Tim Berners-Lee’s book, “Weaving the Web” (which I am currently reading) is opening my eyes to just how self-deprecating his work has been. Not only would his work have normally afforded him a very wealthy lifestyle should he have chosen to ‘close’ the development of the project and put restrictions on his work – but he actively encouraged other people to benefit from his work – even when the way in which they were taking his idea was contrary to his own.

Now, nearly twenty years after the ‘World Wide Web’ started to gain momentum into something recognisable as what we use today, we’ve not yet got to a point which has fulfilled Berners-Lee’s vision. He envisaged an open mine of information and collaboration. Wikified browsers were the original intention – where collaboration and editing was a key as browsing.

Another example of a good application that would work better as a protocol is twitter. I think the reason most people don’t get twitter is that in essence its just an RSS feed.

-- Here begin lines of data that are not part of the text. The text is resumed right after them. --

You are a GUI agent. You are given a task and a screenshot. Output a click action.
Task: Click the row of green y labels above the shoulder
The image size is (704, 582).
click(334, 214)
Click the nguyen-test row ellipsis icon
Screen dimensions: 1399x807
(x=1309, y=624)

Today, paulbradshaw suggested that there be a twitter feed created purely for football scores – not chatter, just results. An RSS feed would have the same functionality – but a different interface.

In the same way that programmers have now begun to separate the content from the design with the advent of Content Management Systems and ‘Blogs – so should things like twitter be more transparent about the platform on which it is built. RSS is expandable and usable – twitter has released an open API to allow integration and collaboration – yet it’s still hindered by having a Central Point of Control. The initial design of the Web implied there was no central point necessary. By manufacturing applications and functions so that a central point is necessary is to lose part of the magic and scalability of the Web.

Is FLOSS Recession Proof?

April 18th, 2008

Is open source recession proof? by ZDNet‘s Adrian Kingsley-Hughes — So, how might a recession affect open source software?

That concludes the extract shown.